Cette amélioration reste pourtant marginale au regard des besoins nationaux. La demande intérieure est estimée à 500 000 tonnes de poisson par an, pour une production d’environ 230 000 tonnes en 2023. Le déficit de 270 000 tonnes est comblé par des importations massives : 234 572 tonnes de produits halieutiques importés en 2023 pour une facture de 182,5 milliards FCFA, selon l’Institut national de la statistique. Le pays reste donc structurellement importateur net de poisson, avec un impact significatif sur sa balance commerciale.
Le certificat d’inspection, petite taxe mais pièce maîtresse d’une stratégie plus large
Dans ce contexte, le gouvernement a placé le secteur halieutique au cœur du Plan intégré d’import-substitution agropastoral et halieutique (Piisah), doté de 1 500 milliards FCFA sur la période 2024–2026. L’ambition affichée est de porter la production de poisson à 600 000 tonnes en 2027, en réduisant la dépendance aux importations de riz, maïs, blé, huile de palme, poisson, lait et autres céréales, via un choc d’investissements productifs.
Le certificat d’inspection des navires de pêche industrielle s’inscrit dans cette stratégie de rattrapage. En renforçant le contrôle de la flotte, en améliorant la traçabilité des captures et en alignant le cadre national sur les exigences de l’Organisation mondiale du commerce (OMC) et d’autres forums internationaux, le Cameroun espère sécuriser l’accès aux fonds dédiés à la pêche durable et mieux orienter les subventions vers les activités qui ne compromettent pas la régénération des stocks.

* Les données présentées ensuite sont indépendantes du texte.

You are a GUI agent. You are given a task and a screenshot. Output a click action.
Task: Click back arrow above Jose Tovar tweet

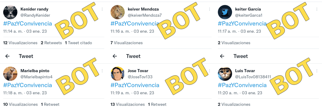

Son rendement financier direct pourrait rester modeste, mais sa valeur se situe ailleurs : dans la capacité à réduire les flux informels, à faire émerger des statistiques plus fiables sur les captures, et à crédibiliser les demandes de soutien auprès des bailleurs multilatéraux. À terme, l’enjeu est de faire en sorte que chaque navire payant un million pour son inspection soit aussi un navire plus visible, mieux contrôlé et plus intégré dans une stratégie de long terme.
Un équilibre délicat entre compétitivité et conformité
La principale zone de risque réside dans l’acceptabilité de la nouvelle charge par les armateurs, dans un secteur déjà soumis à des coûts élevés (carburant, maintenance, normes sanitaires). Même si un million de FCFA par an reste marginal à l’échelle d’un chalutier, la perception de “taxe de plus” peut alimenter un discours de découragement, voire inciter certains opérateurs à se tenir en marge du cadre formel.
L’efficacité de la mesure dépendra donc de sa mise en œuvre administrative : délais raisonnables, procédures claires, articulation avec la délivrance des licences et contrôle sur le terrain. L’enjeu est d’éviter que le certificat ne soit perçu comme une simple taxe budgétaire, sans contrepartie visible en termes de services publics (surveillance, lutte contre la pêche INN, gestion des stocks, infrastructures de débarquement).
Pour le Cameroun, la ligne de crête est étroite : trop de rigidité et de coûts peuvent fragiliser un secteur déjà concurrencé par les flottes étrangères ; trop de laxisme et de zones grises retardent la sortie du “carton rouge” européen et entretiennent les pertes économiques liées à la pêche illégale.
La loi de finances 2026 fait le pari que le certificat d’inspection des navires de pêche industrielle sera davantage un levier de transparence et de crédibilité qu’un simple impôt de plus. Les prochaines années diront si ce million de FCFA par navire et par an aura servi à sortir la pêche camerounaise de l’ombre… ou seulement à remplir un peu plus les caisses de l’État.